4. BUKTI

55.3K 4.3K 170
                                    


Mungkin pembuktian tidaklah begitu penting bagi sebagian orang, tetapi, sebenarnya hal itu cara untuk mengetahui keseriusan—

Mahasiswi calon istriku—

Selesai mata kuliah, seluruh mahasiswa dan mahasiswi membereskan buku-buku dan perlengkapan mereka. Satu-persatu dari mereka melangkah pergi keluar ruangan, entah untuk pulang atau sekedar bermain dengan teman sebaya.

Ari tetap di tempatnya, menatap Shaula dan teman-temannya yang sedang sibuk membereskan alat tulis dan memasukkan ke dalam tas masing-masing.

"La, mau ikut kita ke kafe yang baru dibuka di dekat kampus, nggak? Sekarang kita bertiga jarang ngumpul, tau," ajak Erika seraya menenteng tas ranselnya.

"Iya, nih. Ula sekarang makin sibuk, jarang bisa diajak ngumpul," sahut Aishwa membenarkan ucapan Erika.

"Ula—" Ucapannya terpotong saat Ari tiba-tiba membuka suara.

"Shaula, bisa bicara sebentar? Kamu ikut saya." Ari berdiri, mengangkat buku-buku tebal untuk referensi pembelajaran dan menentengnya di tangan sebelah kiri. Lalu, melangkah pergi keluar.

Shaula mendengus kesal. Lagi-lagi terganggu oleh bapak Arinya itu.

"Ula nggak bisa. Lihat, kan, pak Ari ada yang mau dibahas sama Ula. InsyaAllah lain kali pasti Ula ikut. Dah... Assalamu'alaikum."  Shaula mengambil tasnya cepat, kemudian bergegas mengejar Ari yang sudah menghilang dari ambang pintu.

Raut wajah kedua temannya yang semula bahagia kini berubah datar. Shaula, selalu saja ada urusan di setiap harinya.

Shaula celingukan mencari ke mana arah Ari berjalan. Dosennya itu menyuruh Shaula untuk mengikutinya, namun, ke mana perginya?

"Pak Ari kebiasaan, menyuruh mahasiswi ikut tapi malah pergi duluan," gumam Shaula. 

"Saya di sini!" balas Ari menjawab gumaman Shaula. Ia berdiri tepat di belakang gadis itu.

Shaula membalikkan badan menghadap Ari.
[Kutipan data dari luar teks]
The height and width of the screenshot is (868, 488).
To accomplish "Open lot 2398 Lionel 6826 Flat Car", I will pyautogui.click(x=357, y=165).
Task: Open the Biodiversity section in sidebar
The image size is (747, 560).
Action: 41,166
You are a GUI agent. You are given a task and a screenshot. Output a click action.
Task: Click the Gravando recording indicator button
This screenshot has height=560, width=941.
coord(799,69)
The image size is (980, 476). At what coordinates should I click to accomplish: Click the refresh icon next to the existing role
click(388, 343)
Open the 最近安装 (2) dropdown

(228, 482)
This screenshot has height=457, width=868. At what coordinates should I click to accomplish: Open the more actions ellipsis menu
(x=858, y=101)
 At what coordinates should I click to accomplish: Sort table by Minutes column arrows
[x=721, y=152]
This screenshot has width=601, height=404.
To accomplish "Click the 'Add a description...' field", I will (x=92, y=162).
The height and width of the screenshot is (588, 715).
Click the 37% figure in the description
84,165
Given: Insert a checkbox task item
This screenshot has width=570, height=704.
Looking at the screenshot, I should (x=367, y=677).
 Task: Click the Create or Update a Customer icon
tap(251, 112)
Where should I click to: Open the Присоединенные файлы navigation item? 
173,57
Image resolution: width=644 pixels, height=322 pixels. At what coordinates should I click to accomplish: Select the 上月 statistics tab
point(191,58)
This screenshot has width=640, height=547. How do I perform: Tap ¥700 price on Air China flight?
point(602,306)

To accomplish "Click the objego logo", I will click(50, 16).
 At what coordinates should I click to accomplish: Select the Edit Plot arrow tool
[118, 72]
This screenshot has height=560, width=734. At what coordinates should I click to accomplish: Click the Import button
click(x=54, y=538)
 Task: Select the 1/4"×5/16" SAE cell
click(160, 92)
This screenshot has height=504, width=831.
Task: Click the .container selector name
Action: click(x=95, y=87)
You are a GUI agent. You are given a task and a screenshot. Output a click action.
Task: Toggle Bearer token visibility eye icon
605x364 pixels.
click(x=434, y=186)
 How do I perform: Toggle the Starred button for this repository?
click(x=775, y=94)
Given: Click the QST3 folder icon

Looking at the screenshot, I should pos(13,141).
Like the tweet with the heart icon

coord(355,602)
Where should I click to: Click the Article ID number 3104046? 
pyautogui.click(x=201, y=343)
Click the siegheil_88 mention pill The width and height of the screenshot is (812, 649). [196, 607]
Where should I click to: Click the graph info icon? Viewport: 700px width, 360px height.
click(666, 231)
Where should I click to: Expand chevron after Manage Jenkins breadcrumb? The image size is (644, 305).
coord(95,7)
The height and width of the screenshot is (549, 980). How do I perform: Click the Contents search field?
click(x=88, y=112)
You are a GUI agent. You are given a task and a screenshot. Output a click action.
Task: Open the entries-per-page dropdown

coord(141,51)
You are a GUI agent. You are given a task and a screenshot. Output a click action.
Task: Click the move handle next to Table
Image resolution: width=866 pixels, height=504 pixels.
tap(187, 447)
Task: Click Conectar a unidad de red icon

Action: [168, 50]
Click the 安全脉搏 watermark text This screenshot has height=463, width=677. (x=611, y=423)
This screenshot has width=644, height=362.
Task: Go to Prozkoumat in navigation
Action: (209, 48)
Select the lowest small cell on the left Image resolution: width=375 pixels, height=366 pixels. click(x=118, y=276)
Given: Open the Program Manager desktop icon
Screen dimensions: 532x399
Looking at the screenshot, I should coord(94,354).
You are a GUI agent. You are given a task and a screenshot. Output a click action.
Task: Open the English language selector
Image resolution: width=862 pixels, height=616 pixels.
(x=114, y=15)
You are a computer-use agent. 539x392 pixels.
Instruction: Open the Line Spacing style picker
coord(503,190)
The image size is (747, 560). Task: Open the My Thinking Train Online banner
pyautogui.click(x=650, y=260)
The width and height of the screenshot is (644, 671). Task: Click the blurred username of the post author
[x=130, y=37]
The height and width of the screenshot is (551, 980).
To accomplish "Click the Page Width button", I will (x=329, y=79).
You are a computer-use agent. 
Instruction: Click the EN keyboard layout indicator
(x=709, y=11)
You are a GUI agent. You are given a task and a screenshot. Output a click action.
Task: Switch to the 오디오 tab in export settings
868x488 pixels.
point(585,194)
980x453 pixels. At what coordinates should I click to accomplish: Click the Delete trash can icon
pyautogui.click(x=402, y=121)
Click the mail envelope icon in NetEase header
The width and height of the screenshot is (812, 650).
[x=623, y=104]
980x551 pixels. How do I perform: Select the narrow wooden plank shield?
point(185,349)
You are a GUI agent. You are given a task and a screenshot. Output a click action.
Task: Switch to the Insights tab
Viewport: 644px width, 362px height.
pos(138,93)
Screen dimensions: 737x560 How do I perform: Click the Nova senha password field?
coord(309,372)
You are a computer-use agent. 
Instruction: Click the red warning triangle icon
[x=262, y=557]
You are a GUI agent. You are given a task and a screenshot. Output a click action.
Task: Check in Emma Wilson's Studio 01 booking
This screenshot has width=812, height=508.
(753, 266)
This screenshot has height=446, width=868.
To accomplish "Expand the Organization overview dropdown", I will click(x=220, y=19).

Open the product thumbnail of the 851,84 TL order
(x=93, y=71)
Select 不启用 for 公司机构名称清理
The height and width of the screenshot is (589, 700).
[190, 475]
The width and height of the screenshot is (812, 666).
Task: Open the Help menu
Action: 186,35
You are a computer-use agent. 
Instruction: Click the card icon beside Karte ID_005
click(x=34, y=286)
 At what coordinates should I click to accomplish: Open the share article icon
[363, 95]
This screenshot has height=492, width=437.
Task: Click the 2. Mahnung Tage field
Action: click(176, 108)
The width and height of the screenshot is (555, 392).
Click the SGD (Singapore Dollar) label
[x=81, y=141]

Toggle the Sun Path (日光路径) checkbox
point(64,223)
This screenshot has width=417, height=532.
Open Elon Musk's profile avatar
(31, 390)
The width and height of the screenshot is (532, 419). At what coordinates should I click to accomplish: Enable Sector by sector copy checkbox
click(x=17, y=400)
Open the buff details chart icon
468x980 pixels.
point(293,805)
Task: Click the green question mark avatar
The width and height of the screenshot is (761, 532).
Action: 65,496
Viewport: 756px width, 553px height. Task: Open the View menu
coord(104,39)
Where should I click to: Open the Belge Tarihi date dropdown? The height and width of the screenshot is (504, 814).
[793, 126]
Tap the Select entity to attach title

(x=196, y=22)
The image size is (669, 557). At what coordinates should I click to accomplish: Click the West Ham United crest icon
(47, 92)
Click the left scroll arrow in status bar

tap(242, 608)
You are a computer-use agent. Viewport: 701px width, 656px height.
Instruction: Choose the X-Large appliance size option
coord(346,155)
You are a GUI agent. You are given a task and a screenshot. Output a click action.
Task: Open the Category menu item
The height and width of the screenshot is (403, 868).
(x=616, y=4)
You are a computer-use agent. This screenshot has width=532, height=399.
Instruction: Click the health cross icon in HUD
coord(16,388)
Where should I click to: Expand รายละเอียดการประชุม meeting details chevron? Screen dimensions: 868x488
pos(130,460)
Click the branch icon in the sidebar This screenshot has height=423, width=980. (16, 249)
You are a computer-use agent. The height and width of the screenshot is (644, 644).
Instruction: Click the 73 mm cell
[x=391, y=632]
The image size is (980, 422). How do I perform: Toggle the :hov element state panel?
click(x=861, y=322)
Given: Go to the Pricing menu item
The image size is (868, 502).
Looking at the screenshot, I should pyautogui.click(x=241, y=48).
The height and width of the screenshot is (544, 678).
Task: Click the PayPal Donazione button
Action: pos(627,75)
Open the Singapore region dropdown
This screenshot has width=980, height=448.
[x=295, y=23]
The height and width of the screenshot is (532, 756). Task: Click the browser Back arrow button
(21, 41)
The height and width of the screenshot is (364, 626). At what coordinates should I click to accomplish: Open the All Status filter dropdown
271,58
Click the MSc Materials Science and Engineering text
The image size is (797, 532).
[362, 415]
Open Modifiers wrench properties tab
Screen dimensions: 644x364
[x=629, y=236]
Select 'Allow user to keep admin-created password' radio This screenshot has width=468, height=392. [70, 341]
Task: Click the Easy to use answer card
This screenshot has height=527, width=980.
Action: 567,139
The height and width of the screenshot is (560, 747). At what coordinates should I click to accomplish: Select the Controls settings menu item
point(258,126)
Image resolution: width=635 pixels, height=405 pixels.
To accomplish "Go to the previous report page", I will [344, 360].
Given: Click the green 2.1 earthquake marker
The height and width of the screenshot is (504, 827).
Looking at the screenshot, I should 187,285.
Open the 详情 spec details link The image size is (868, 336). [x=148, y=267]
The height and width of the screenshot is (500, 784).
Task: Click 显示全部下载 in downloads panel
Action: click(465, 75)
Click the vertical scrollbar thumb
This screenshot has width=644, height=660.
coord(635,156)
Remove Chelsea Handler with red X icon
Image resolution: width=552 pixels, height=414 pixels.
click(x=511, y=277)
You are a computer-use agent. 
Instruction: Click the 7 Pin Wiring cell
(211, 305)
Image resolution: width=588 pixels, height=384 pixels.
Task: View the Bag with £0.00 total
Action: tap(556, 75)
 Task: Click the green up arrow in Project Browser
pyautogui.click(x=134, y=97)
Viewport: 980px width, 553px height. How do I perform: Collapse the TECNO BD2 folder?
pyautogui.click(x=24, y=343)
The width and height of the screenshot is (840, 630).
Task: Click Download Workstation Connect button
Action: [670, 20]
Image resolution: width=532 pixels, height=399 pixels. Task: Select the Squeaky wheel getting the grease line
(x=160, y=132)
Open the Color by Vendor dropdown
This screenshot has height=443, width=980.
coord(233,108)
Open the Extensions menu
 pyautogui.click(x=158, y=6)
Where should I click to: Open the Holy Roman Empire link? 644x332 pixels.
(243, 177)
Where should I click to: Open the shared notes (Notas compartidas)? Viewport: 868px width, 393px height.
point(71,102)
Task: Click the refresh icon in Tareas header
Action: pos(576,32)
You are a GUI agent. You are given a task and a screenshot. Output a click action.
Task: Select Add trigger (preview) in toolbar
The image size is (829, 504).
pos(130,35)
Di tangan lelaki itu tidak ada lagi buku-buku tebal yang tadi dibawanya. Secepat itu kah meletakan buku tersebut di ruangannya.

"Ayo, ikut saya," perintah Ari. Ia memutar badan dan melangkah maju.

"Saya nggak mau ikut pak Ari," tolak Shaula mentah-mentah.

Ari seketika menghentikan langkahnya yang baru dimulai. Ia kembali berbalik badan ke arah Shaula.

"Ikut saya, Shaula. Ada yang mau saya bicarakan, dan... ini penting," kata Ari sedikit memaksa.

Shaula tetap menggeleng kuat, enggan berbicara dan membahas masalah tunangan dengan dosennya itu. Namun, dosen muda satu itu pasti akan terus memaksa sampai Shaula mau. Ini masalah penting dan harus dibicarakan dengan jelas.

"Shaula..." Ari memelankan suaranya. "Jika kita terus di sini, banyak mahasiswa lain yang melihat kita berduaan. Kamu mau kita digosipkan yang tidak-tidak? Saya nggak bisa tarik tangan kamu karena kita bukan mahram. Jadi, saya mohon kamu ikut saya."

Shaula tetap kepala batu. Tidak peduli meski ada mahasiswa lain yang menyaksikan pertengkaran mereka.

Ari membuang napas berat. Calon istri yang sangat keras kepala. Lelaki itu mengambil paksa tas ransel Shaula.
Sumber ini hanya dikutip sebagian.